I think we probably need to provide a better debugging experience when hashing fails. Has the registration worked properly or is there an error inside the registered function, @satra?
at least in pdb when i try to run the node it says UnhashableException
and the place where it places the exception is the hash_object
function which receives the entire dictionary object (see https://github.com/nipype/pydra/issues/717#issuecomment-1774109928).
since the Pipeline object is an input in other places, i do think the registration is working. i.e. i can make things not work by inserting something in the registration function.
The code is: https://github.com/nipype/pydra/blob/0e3d33cd782d88c5ad0f3f2c6d7a07c8eba8b160/pydra/utils/hash.py#L66-L78
With the raise ... from
construct, the default behavior should be to see the chain of exceptions.
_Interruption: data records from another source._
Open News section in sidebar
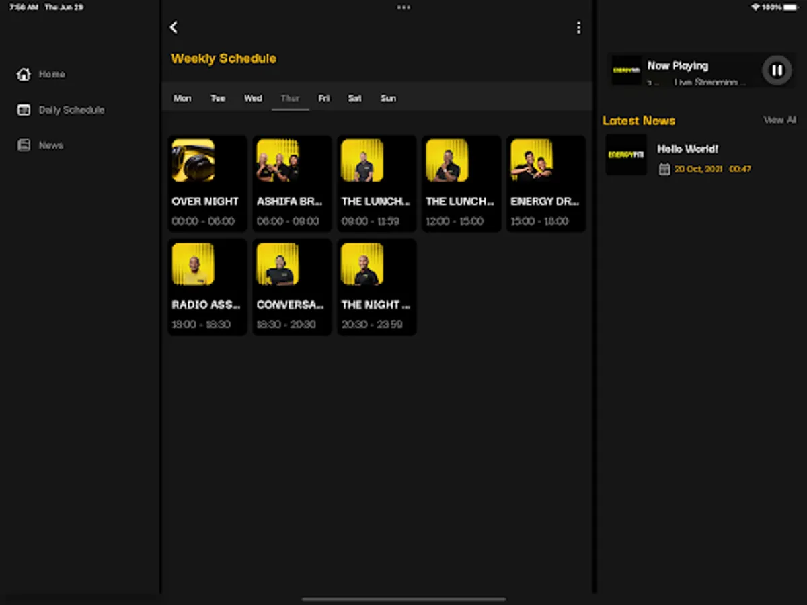(50, 145)

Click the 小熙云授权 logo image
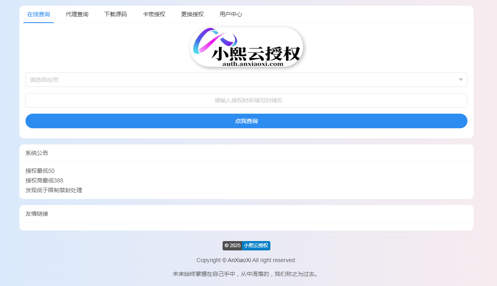(246, 47)
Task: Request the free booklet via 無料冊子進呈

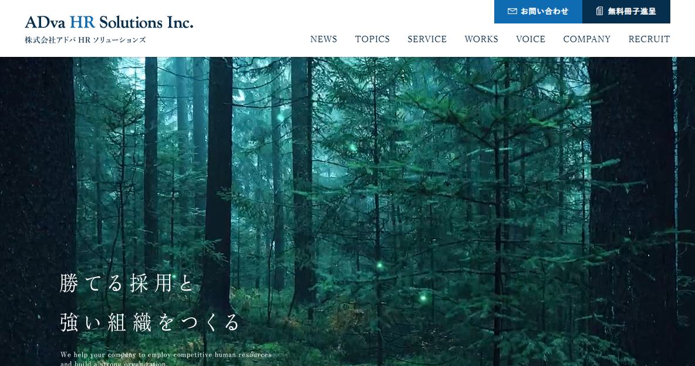Action: click(626, 12)
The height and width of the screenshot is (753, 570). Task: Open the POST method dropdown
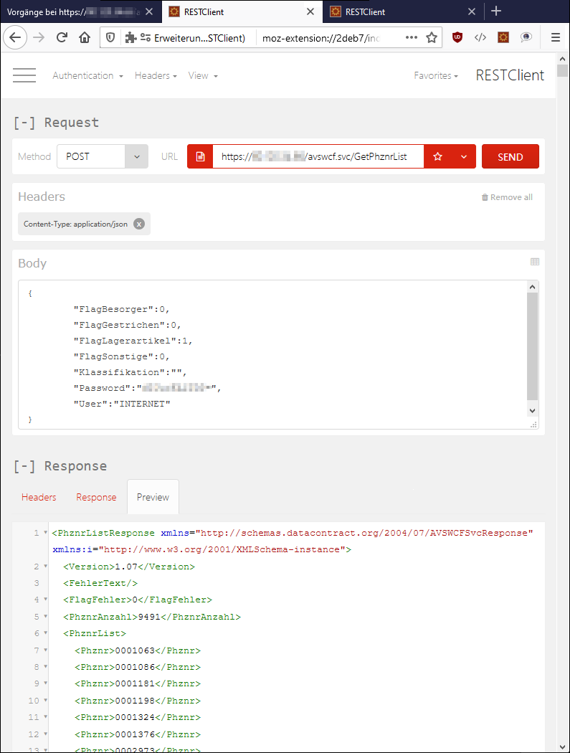136,156
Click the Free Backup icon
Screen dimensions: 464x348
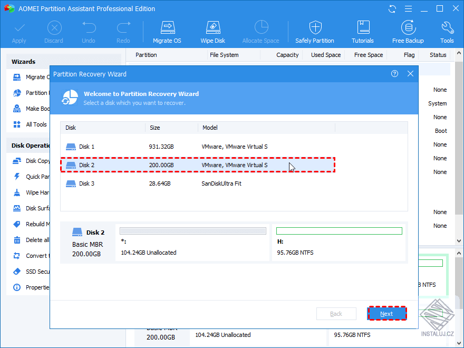point(408,32)
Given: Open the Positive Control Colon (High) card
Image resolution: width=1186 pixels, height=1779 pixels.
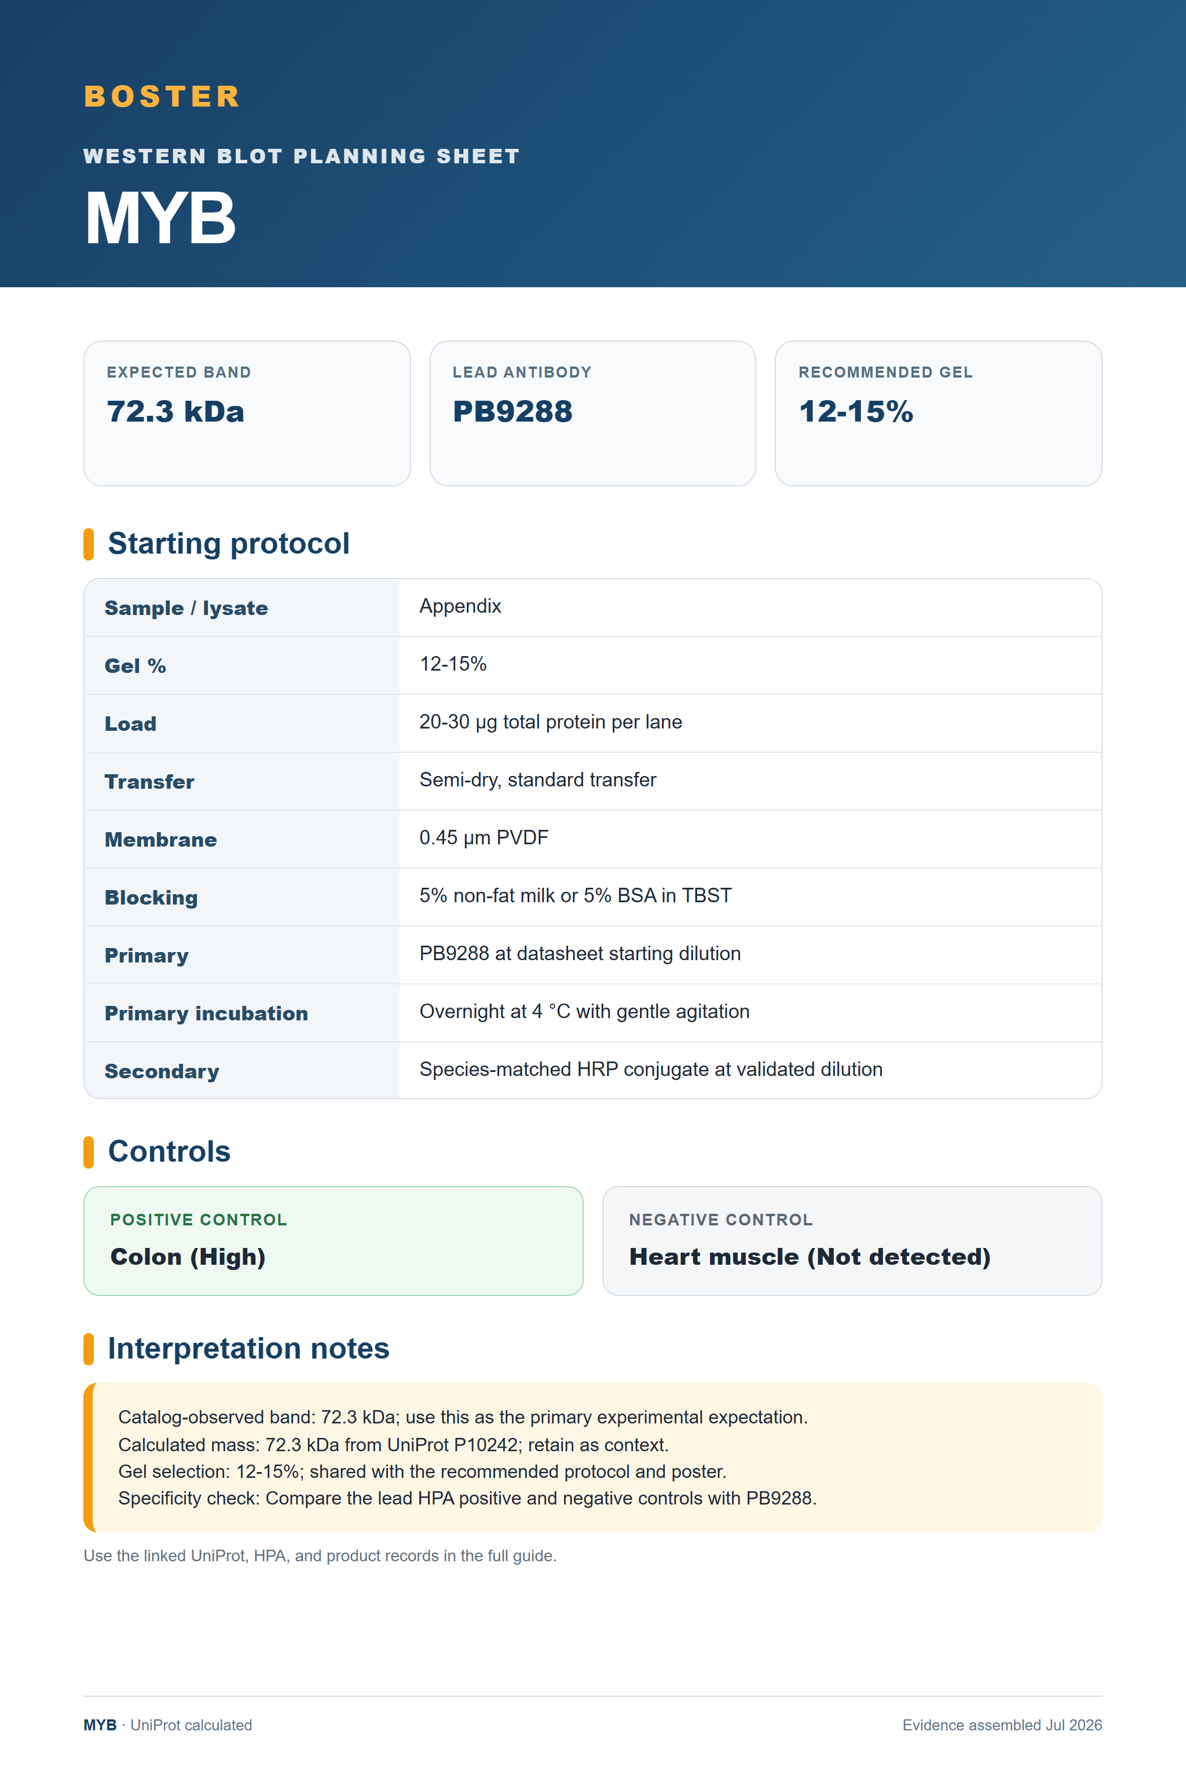Looking at the screenshot, I should pyautogui.click(x=333, y=1240).
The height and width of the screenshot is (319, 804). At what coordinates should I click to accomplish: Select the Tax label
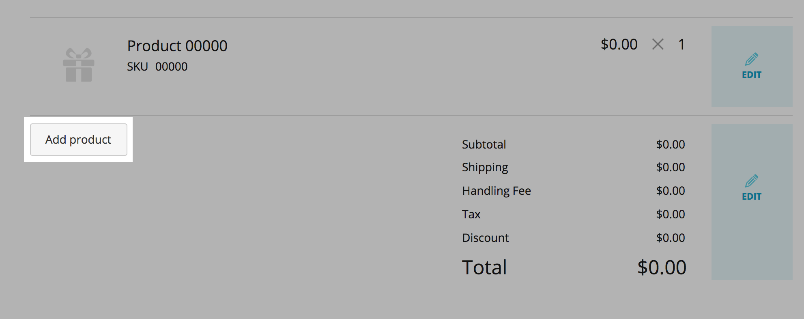[471, 214]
Are we catching this exception somewhere else and re-raising it without context?
@satra I can't reproduce. I'm getting an entirely different error on your PR:
$ pydra_ml/tests/test_classifier.py F
>>>>>>>>>>>>>>>>>>>>>>>>>>>>>>>>>>>>>>>>> captured stderr >>>>>>>>>>>>>>>>>>>>>>>>>>>>>>>>>>>>>>>>>>
100%|██████████| 114/114 [00:00<00:00, 273.40it/s]
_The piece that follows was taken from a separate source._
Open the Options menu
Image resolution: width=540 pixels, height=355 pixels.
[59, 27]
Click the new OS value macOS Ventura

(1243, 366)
100%|██████████| 114/114 [00:00<00:00, 282.79it/s]
100%|██████████| 114/114 [00:00<00:00, 271.81it/s]
100%|██████████| 114/114 [00:00<00:00, 268.36it/s]
>>>>>>>>>>>>>>>>>>>>>>>>>>>>>>>>>>>>>>>>>>>> traceback >>>>>>>>>>>>>>>>>>>>>>>>>>>>>>>>>>>>>>>>>>>>>
tmpdir = local('/tmp/pytest-of-chris/pytest-10/test_classifier0')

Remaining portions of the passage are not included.